Чтобы посмотреть на быка хоть одним глазком (чисто из эстетического удовольствия; да и в будущей работе это пригодится — Атенаис готовилась изобразить таврокатапсию на стене одного из помещений дворца), она тайком проникла на территорию Бычьего двора, которую знала как свои пять пальцев, и заглянула в его стойло.
Заглянула — и ахнула. Такого красавца девушке прежде не доводилось видеть, хотя она повидала многих быков. Атенаис училась опасному искусству священной танцовщицы несколько лет, чтобы участвовать в играх с тавросом, вот только отец не разрешил, и она оказалась в его мастерской, занявшись художественным промыслом, к чему у неё, несомненно, имелся незаурядный талант (видимо, полученный по наследству).
Бык был огромным, с отливающей золотом рыжей шкурой в белых пятнах и широко расставленными рогами, между которыми свободно поместилась бы самая толстая колонна дворца миноса. Он постоянно злился — неизвестно отчего, негодующе фыркал, рыл подстилку стойла копытом и время от времени пробовал рогом на прочность ограду, сколоченную из толстых жердей.
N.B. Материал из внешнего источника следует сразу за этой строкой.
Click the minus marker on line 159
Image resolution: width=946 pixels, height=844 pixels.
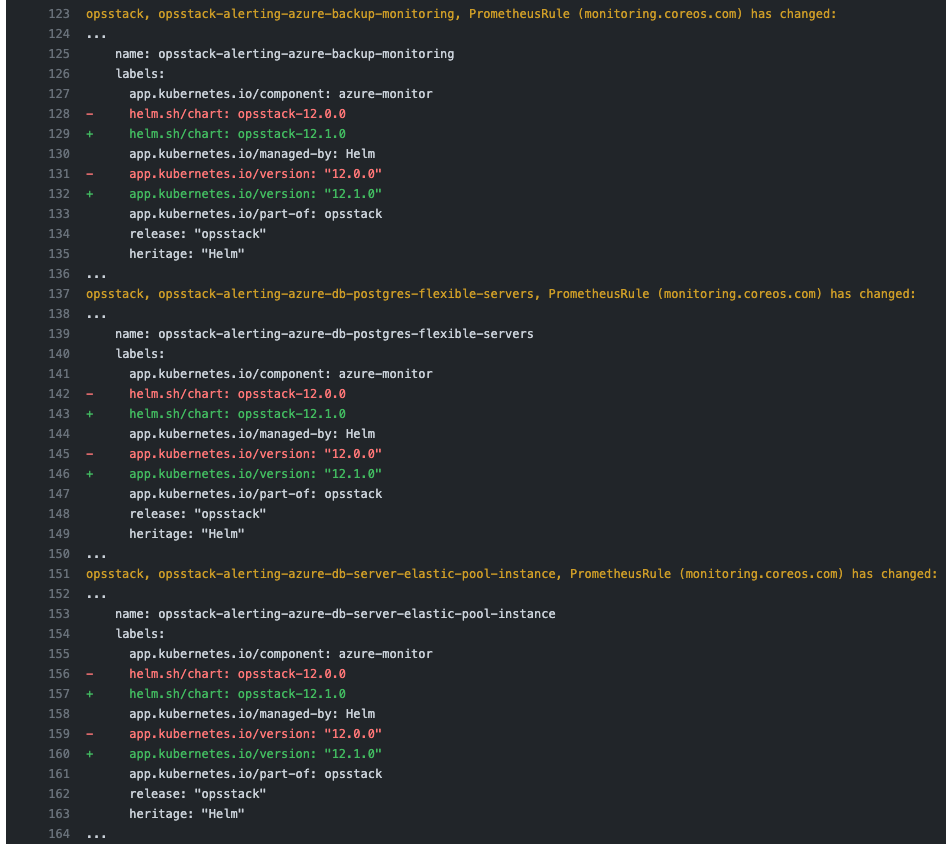click(89, 733)
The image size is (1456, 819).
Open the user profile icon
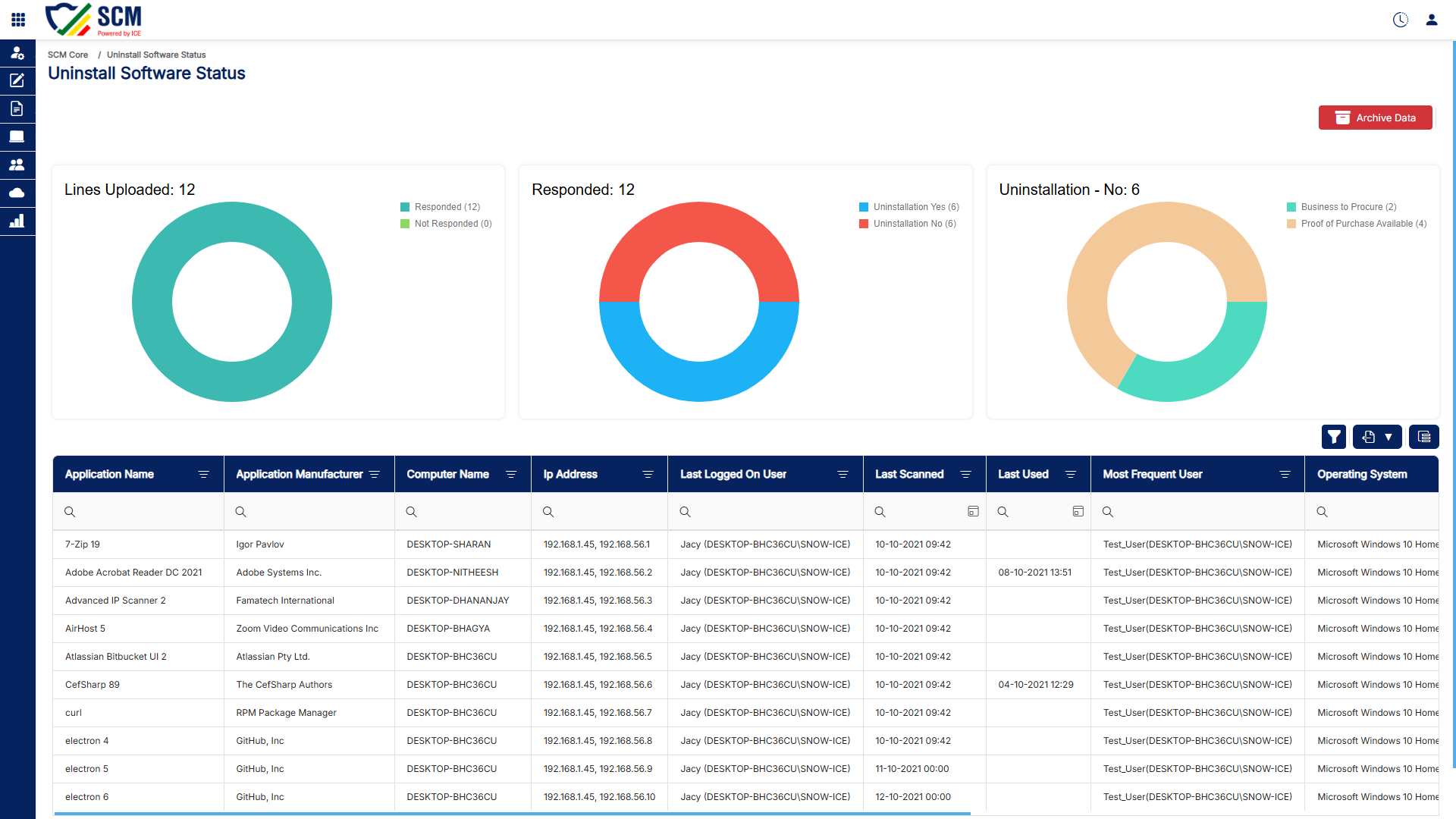pyautogui.click(x=1432, y=20)
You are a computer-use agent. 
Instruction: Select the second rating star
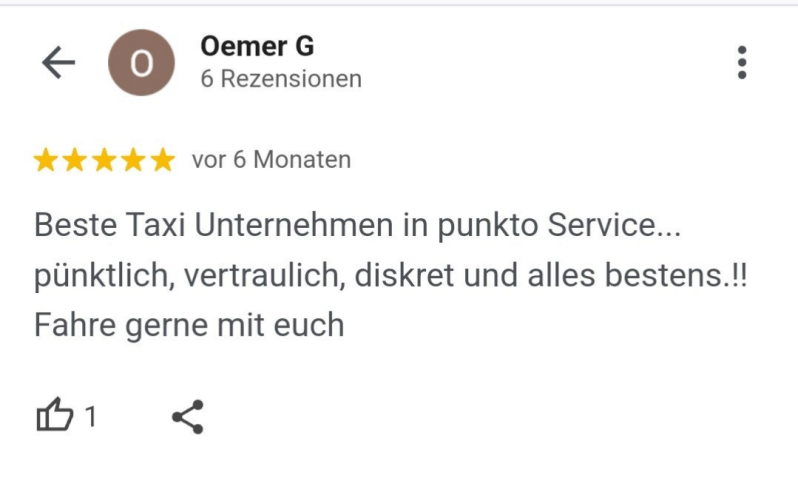pyautogui.click(x=75, y=160)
Но вот весьма слаженно и громко зазвучал оркестр, составленный из ахейцев, которые играли на инструментах своей родины. Они считались лучшими музыкантами во всей Эгеиде и были приглашены на торжество Перито правителем Стронгили. Видимо, таким образом он хотел смягчить некоторую натянутость в его отношениях с Аройо. В составе оркестра было шесть флейт разных размеров, отличавшихся по звучанию, с которыми управлялись трое мужчин (для удобства они привязывали ремешками к лицу по две флейты), сиринга[89], авлос, две семиструнные кифары, систр[90] в руках совсем юного музыканта, видимо, ученика, и барабан, на котором играла единственная женщина в оркестре, потому как для мужчин стучать в бубен считалось позором. Едва прозвучали первые звуки торжественного гимна, посвящённого Дивею, между двумя колоннами по центру двора, где были установлены два резных финикийских трона из ароматического дерева с мягкими сиденьями, появился минос в сопровождении Аэдоны, детей и немногочисленной свиты.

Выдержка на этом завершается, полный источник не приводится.